Social protection helps reduce child labor (ILO / UNICEF)

The role of social protection in the abolition of child labor: review of evidence and policy implications, presents results from a series of studies conducted since 2010 that show how social protection – by helping families cope with financial or health shocks – reduces child labor and facilitates schooling.

However, too little progress has been made in ensuring that all children benefit from social protection, the study says. Worldwide, 73.6%, or about 1.5 billion children aged 0 to 14, receive no family benefits or cash benefits. The report indicates that this important protection hole needs to be filled as soon as possible.

“There are many reasons to invest in universal social protection, but eliminating child labor must be one of the most compelling given its devastating impact on children’s rights and welfare,” said Guy Ryder, Director-General of the ILO. .

Governments have a number of policies they can implement to promote social protection. Unless policy makers act decisively, the Covid-19 pandemic, ongoing conflicts, growing poverty and climate change will only increase the prevalence of child labor, the study says.

More than 160 million children worldwide, or 1 in 10 children aged 5 to 17, are still engaged in child labor, and progress has stalled since 2016. These trends were already present before the Covid-19 crisis. It is estimated that without mitigation strategies, the number of child workers could increase by 8.9 million by the end of 2022 due to increased poverty and vulnerability.

Investment in universal social protection

To strengthen the social protection systems for the prevention and abolition of child labor, the report makes a number of recommendations:

  • Closure of social security coverage for children.
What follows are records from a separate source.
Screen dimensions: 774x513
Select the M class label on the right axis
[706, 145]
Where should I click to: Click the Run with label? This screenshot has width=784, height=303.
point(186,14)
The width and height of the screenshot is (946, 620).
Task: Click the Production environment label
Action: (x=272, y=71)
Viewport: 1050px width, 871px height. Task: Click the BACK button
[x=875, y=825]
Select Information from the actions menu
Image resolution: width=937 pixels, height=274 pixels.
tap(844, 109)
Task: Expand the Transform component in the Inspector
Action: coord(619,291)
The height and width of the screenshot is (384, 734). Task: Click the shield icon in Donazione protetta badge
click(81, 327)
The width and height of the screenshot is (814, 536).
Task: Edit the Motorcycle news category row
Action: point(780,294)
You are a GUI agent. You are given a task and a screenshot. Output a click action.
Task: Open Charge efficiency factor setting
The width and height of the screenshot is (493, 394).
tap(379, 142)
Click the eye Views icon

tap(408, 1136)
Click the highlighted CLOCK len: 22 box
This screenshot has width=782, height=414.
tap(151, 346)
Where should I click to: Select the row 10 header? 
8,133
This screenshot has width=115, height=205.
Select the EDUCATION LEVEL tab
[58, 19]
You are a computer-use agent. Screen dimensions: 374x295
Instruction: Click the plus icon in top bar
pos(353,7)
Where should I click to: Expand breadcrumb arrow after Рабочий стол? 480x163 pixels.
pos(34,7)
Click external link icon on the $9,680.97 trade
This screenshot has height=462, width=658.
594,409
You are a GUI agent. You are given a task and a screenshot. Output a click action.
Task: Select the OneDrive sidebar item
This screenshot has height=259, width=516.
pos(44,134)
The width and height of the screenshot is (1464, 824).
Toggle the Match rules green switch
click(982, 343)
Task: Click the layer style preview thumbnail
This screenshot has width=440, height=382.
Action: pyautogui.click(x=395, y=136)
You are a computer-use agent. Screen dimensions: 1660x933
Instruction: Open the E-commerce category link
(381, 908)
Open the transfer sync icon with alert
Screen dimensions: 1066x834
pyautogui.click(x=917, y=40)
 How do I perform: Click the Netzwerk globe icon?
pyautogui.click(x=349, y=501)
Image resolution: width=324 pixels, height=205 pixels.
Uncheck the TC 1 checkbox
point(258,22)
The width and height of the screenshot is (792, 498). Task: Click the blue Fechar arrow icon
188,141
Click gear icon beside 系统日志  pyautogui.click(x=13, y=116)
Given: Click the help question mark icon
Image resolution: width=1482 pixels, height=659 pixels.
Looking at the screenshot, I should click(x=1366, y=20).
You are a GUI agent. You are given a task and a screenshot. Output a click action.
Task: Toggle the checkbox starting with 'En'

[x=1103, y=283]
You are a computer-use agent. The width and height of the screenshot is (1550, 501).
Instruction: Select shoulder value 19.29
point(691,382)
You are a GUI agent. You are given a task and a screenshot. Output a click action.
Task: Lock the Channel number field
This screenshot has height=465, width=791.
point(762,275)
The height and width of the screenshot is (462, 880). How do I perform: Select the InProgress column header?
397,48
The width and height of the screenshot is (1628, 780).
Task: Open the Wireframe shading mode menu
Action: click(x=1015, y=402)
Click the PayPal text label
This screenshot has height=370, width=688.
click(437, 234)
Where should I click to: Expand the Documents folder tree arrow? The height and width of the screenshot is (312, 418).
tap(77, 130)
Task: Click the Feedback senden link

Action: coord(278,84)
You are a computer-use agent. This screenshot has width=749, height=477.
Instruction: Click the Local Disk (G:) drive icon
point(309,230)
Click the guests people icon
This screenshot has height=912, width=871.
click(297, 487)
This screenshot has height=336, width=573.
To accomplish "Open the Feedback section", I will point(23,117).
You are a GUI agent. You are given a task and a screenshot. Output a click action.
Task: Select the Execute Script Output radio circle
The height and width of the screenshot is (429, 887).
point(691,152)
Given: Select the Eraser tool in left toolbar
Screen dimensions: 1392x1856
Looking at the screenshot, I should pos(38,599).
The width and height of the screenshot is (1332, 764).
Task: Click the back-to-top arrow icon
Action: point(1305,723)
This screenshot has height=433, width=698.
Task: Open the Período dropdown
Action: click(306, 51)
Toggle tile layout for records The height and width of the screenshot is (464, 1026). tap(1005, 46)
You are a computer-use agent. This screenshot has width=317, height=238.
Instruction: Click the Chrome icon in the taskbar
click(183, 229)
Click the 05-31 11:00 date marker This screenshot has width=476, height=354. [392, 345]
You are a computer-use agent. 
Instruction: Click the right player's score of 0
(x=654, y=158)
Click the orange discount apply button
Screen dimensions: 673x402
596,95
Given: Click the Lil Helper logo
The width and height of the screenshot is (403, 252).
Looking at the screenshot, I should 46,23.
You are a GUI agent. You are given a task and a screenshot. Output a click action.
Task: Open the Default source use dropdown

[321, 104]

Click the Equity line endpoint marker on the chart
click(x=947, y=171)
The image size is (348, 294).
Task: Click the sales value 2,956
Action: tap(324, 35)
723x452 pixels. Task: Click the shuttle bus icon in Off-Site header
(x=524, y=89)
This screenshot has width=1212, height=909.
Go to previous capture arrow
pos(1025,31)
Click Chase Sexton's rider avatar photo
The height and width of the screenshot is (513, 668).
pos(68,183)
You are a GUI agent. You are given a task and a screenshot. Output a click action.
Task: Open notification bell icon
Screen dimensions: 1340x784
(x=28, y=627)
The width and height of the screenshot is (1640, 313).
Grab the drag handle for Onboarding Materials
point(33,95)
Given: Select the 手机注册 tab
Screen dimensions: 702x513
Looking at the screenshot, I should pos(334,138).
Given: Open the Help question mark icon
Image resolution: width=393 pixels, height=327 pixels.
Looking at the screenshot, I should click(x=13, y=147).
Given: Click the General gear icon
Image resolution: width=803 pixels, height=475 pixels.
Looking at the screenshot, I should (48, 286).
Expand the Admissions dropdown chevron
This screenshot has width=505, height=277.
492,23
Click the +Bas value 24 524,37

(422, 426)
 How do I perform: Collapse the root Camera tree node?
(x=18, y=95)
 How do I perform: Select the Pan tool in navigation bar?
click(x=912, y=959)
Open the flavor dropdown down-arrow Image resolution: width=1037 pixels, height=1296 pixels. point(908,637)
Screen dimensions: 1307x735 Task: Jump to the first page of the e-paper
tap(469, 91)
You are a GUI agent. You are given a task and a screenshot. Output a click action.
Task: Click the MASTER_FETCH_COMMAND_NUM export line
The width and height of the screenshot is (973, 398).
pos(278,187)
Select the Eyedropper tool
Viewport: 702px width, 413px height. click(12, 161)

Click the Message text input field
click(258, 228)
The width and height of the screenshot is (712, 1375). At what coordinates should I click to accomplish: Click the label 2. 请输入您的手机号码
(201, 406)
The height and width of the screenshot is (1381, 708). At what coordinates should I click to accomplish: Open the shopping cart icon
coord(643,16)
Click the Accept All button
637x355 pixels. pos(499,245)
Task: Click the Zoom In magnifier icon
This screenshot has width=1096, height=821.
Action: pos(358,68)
This requires prioritizing child benefits as well as expanding the social protection of the two billion workers in the informal economy, in order to support their transition from the informal to the formal economy.

There are many reasons to invest in universal social protection, but removing child labor is one of the most compelling, Guy Ryder, ILO Director-General

  • Building integrated social protection systems.

Child labor could be reduced if countries have a social protection system that provides adequate benefits across the life cycle, from child and family benefits to old-age pensions and maternity benefits and unemployment as well as health protection.

  • Ensure that the design of social protection programs is inclusive and takes into account child labor in order to optimize child labor reduction programs.

This involves i.a. the establishment of child allowances for all households with children, in particular those in situations of greater vulnerability; facilitate the receipt of social security benefits for those caring for children by simplifying the registration procedures; and increase investment in high-quality universal basic education and other vital social services for children.

  • Build on the strong political commitment that already exists to end child labor and establish universal social protection to create consensus on action.

The Agenda for Sustainable Development, the strong consensus adopted by the International Labor Conference in 2021, and the results of the Durban Conference on Child Labor can help coordinate international initiatives.

  • Promote investment in social protection systems as a driving force for development.